To prevent similar incidents in the future, the U.K. government is proposing that the FSA should have more power to require more-detailed, frequent financial information and disclosures from banks. The government could propose this legislation by the end of the first quarter, and a law could be passed by the spring. Once the proposed law is enacted, however, "It could take up to 12 months to determine whether reporting requirements should be more stringent," McDowall adds.
If the law indeed is passed, banks may be required to upgrade or add new systems to support transaction monitoring and auditing processes. These mandatory upgrades also will force financial institutions to dedicate more of their IT budgets to compliance remediations.
"Increased regulations almost always result in increased IT spending, since most regulations require that financial institutions monitor a range of high-risk or highly critical activities, and the need to report on problems within those activities," Actimize's Henninger explains. "However, it will be the penalties, not the regulations, that will really result in major changes in the way banks operate."

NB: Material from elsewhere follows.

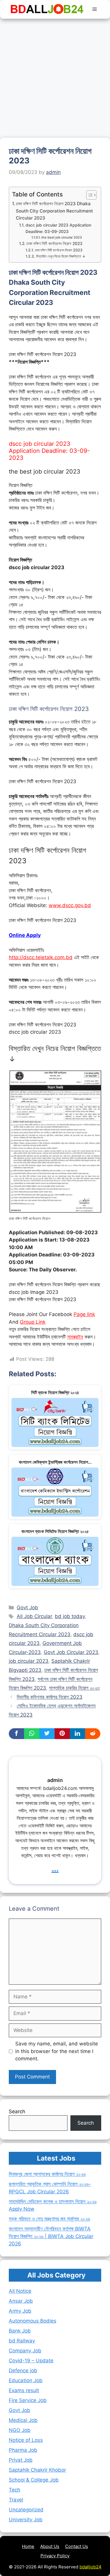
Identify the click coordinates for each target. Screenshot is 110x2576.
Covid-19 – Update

The FSA is expected to focus initially on business areas, including market abuse and insider trading, customer data security, and liquidity risk.
Although banks may argue that they already have solutions in place to protect and analyze data, or to present information collected during audits, their existing systems may not suffice going forward. "Whether analytics will be required for monitoring high-risk transactions and processes depends on how serious the regulators are about identifying problems early," Henninger says.
"The new powers could demand that banks upgrade systems or add solutions that better protect customer data and other sensitive information," he says. "While this is already a concern among the FSA, the organization may simply want banks to deploy sound solutions that ensure data will not end up in the wrong hands."